Hilarious! You know, my husband accuses me repeatedly of never making him *anything*. Whatever! He could have anything that I make but he acts all picky and aloof!
Honestly, Jessica – I can’t wait to give these a try! I am a red velvet fanatic.
Your husband, my boyfriend. Definitely brothers in another world…
HAAAAA!! I sooo love this!!
Hilarious! :)
You know what else has no calories? When you talk in centimeters. It’s pretty fabulous actually. :)
Bahahaha, I love this! So reminiscent of what happens at my house. At one point I was only allowed to make “desserts that he wouldn’t like” Lol. :)
Haha…great post!
That’s the way I eat my sweets too. If you have 1/4″ every hour or so, surely your body has enough time to burn it off …. right?!? ;-)

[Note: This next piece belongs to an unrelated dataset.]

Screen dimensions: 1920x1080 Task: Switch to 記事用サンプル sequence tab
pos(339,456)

you are hilarious!!!! those do look incredible! your convo is exactly what goes on in my head when i want to bake ; )
That picture cracked me up!! Do we all do that and think we are the only people in the world who think that its better to eat half a pan of brownies one sliver at a time?!
Just plop the tray infront of him – he’ll eat more :)

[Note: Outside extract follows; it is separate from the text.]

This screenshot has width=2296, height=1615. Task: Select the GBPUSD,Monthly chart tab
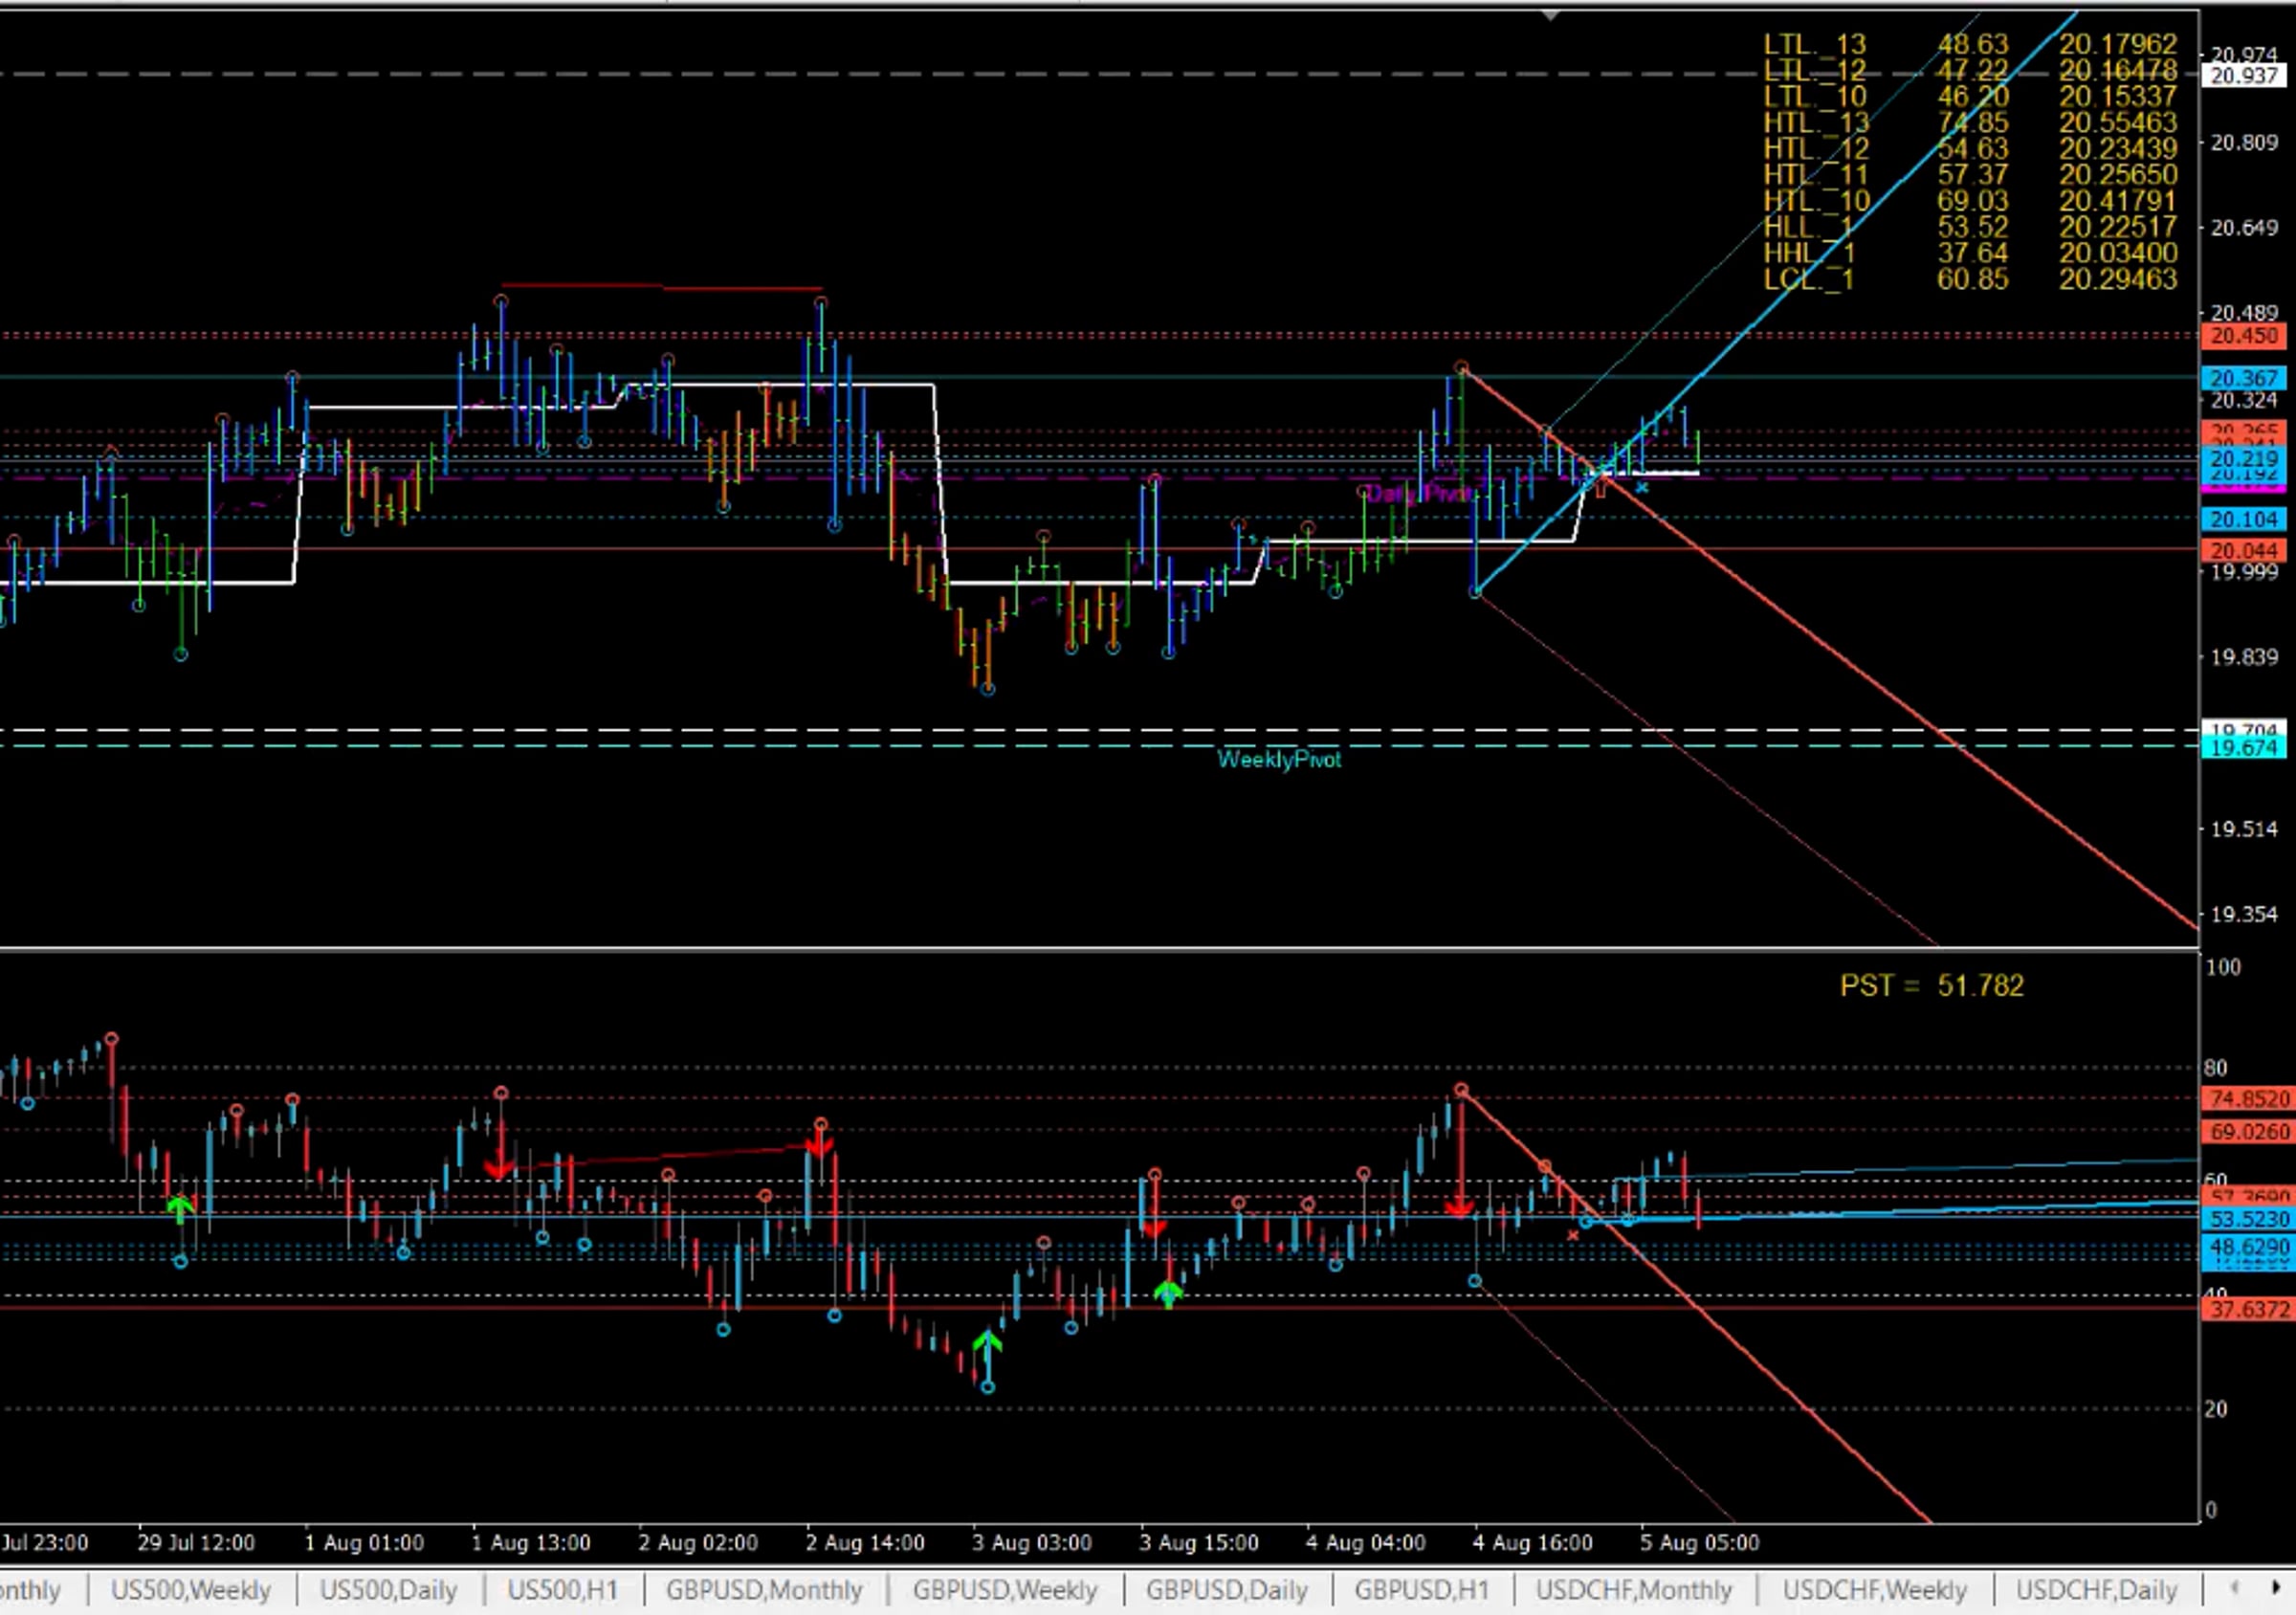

That was the funniest lol Love it!
Men are so finicky…. *Shakes Head**
I totally eat all my baked goods by the 1/4 in, just because there is no calories that way!

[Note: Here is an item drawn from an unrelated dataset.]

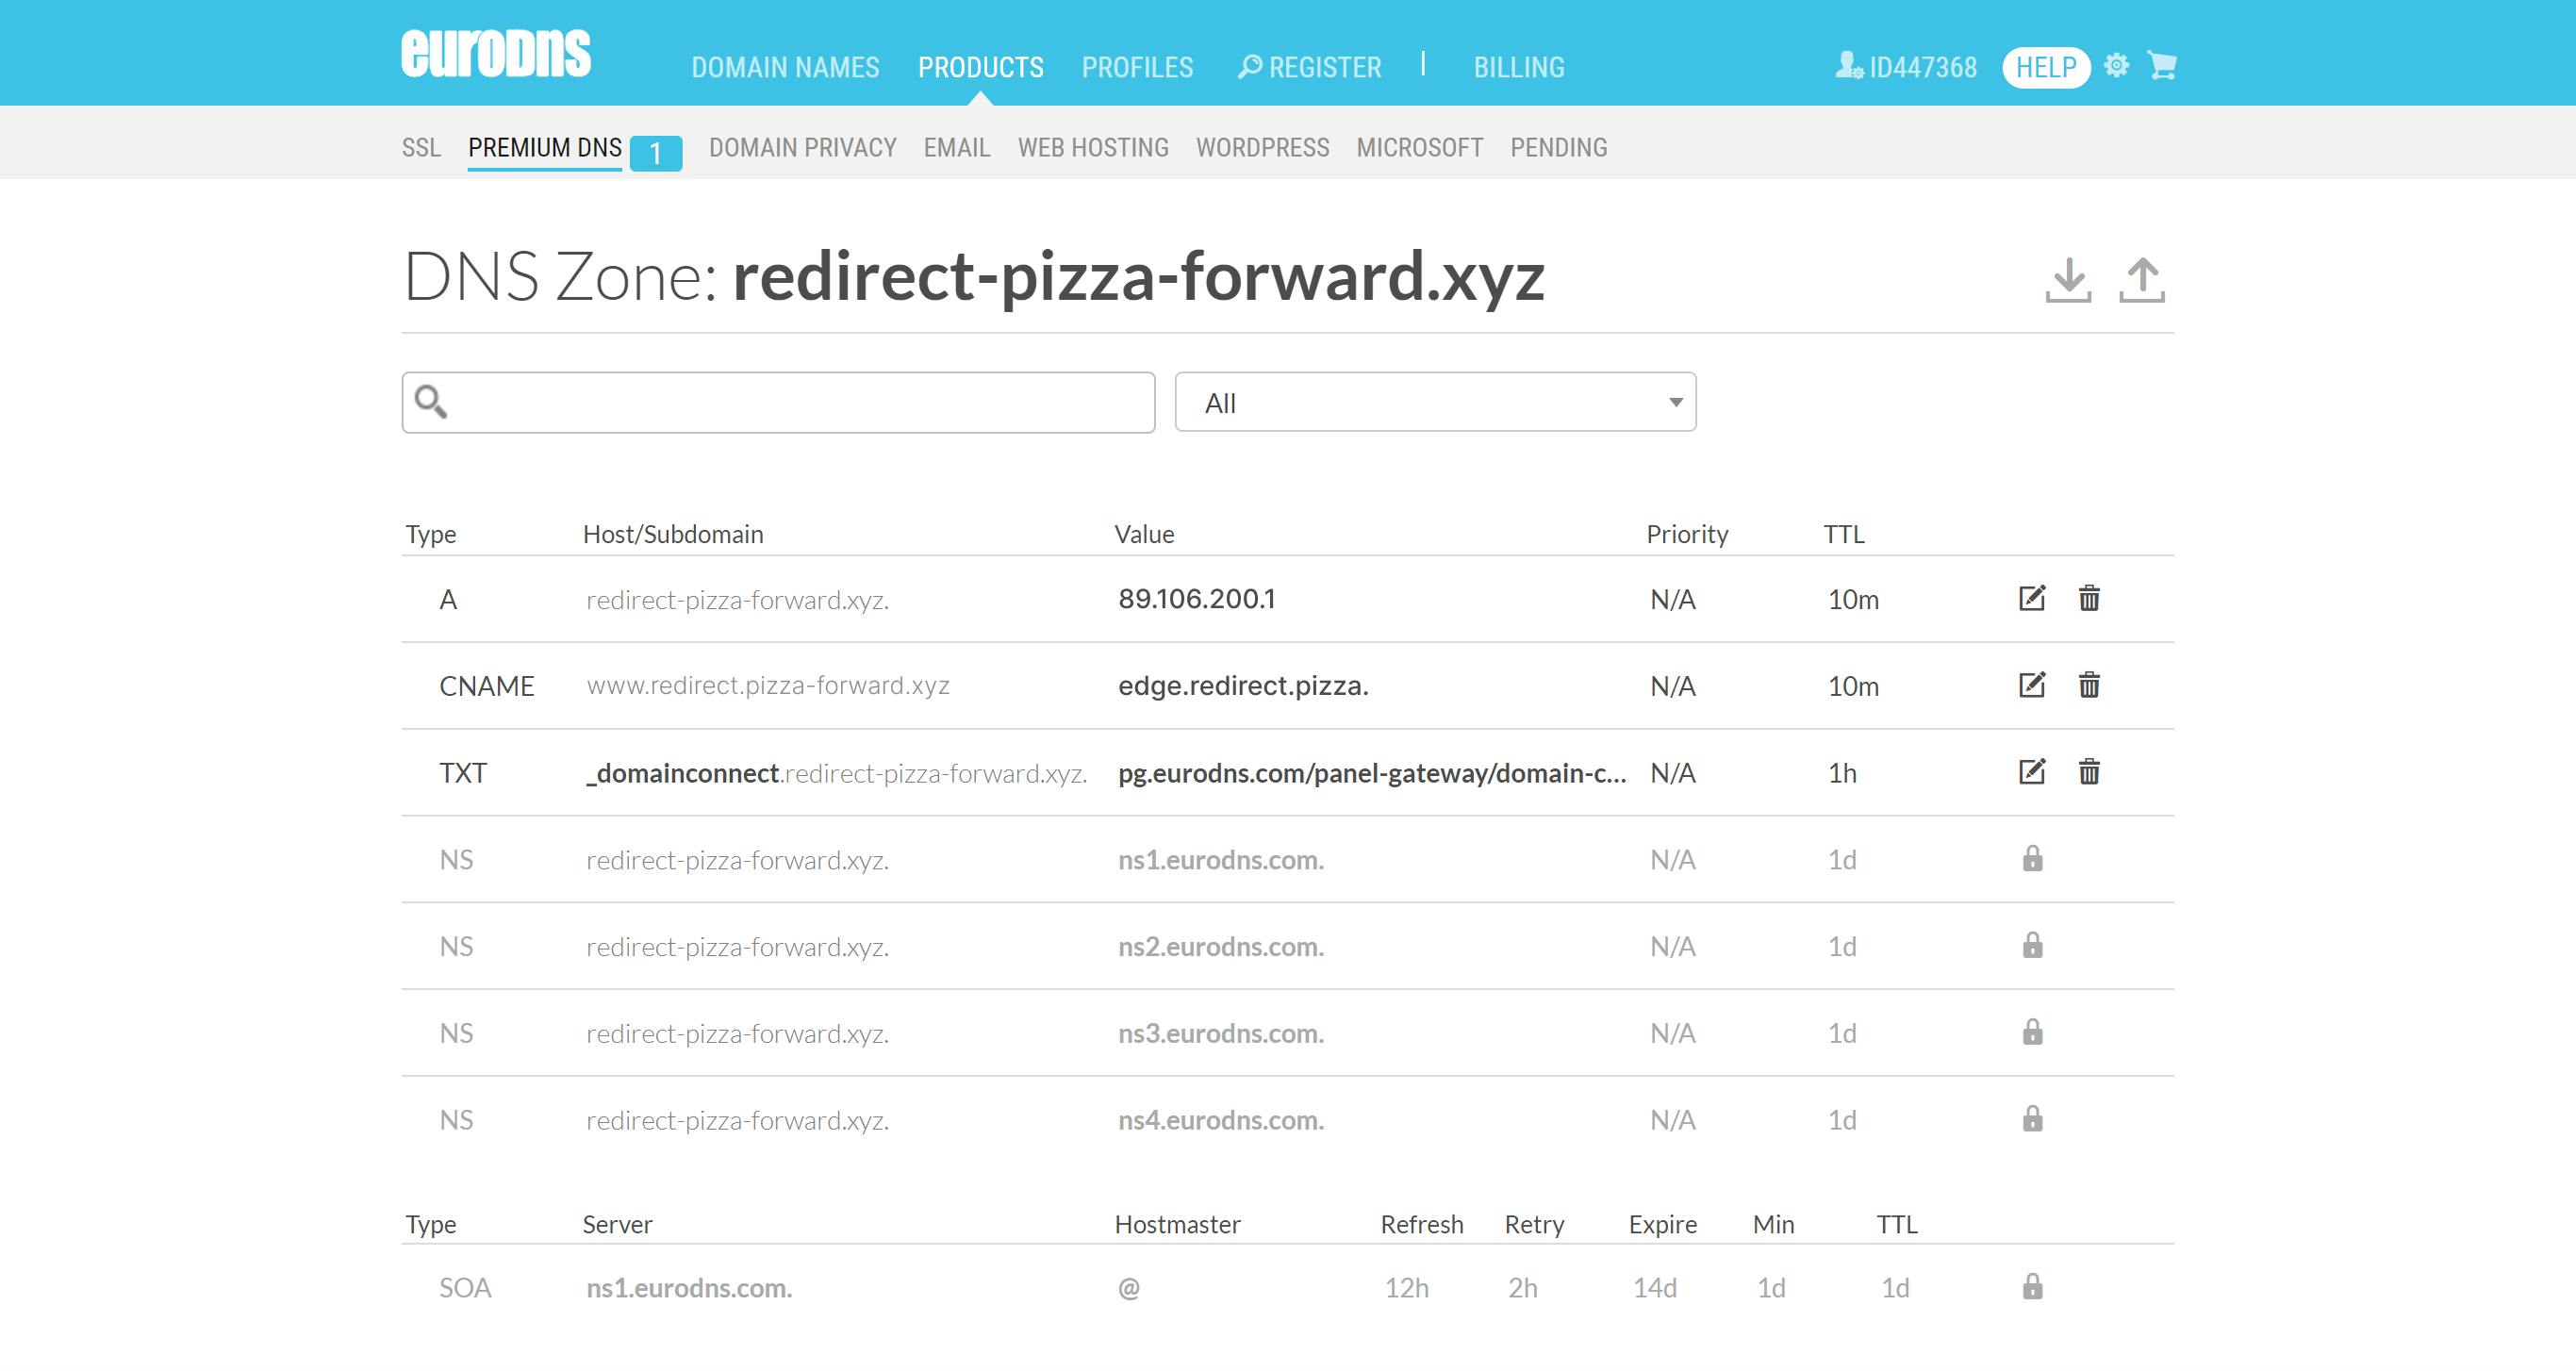Edit the CNAME edge.redirect.pizza record
Viewport: 2576px width, 1371px height.
point(2031,685)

hahaha I think ya’ll need to have a show. I’d definitely watch it. This was hilarious!
This is hilarious … bahahahaha, shirt with no sleeves!!!
Those brownies look pretty darn amazing girl!
Hilarious !! You guys rock :D I esp love the 1/4″ slices. My Mom jokes that when you cut a tiny piece, the calories leak out bc the slice is so tiny ;)
That was great, I love the way that played out.
Share the love. Take some to your neighborhood fire station.
It’s completely true–1/4 slices do not have calories! How could they? They’re so little and innocent, just a taste. I do the same thing when there’s a pan of brownies sitting on my kitchen counter. :D
You know that episode of SATC where Miranda makes the chocolate cake herself (instead of buying the $72 one at the bakery) and she frosts it and starts eating it, only cutting quarter inch slices at time?
Well you’re two slices away from being forced to get out the dish soap and call the Betty Ford clinic.
Yes, more conversations, please! And I’m totally on board with teeny slices of baked goods. That’s me. All the way.
I am dying. Literally, tears are streaming down my face I’m laughing so hard. I would watch you two on Bravo. For reals.
hahaha hillarious!
hahah how funny!
hahahahaha love it!!
Haha. This is great. Drinking a diet coke with brownies??
Hahahaha. I only wish we could all actually hear these convos. Amazing.
Bahahaha!
I like your “quarter-inch-no-calorie math”…but even more than that, I loved the line “I’m gonna eat a lot of roast beef at the gun bash buffet ” – seriously Mr. How Sweet and Meeker should be best friends.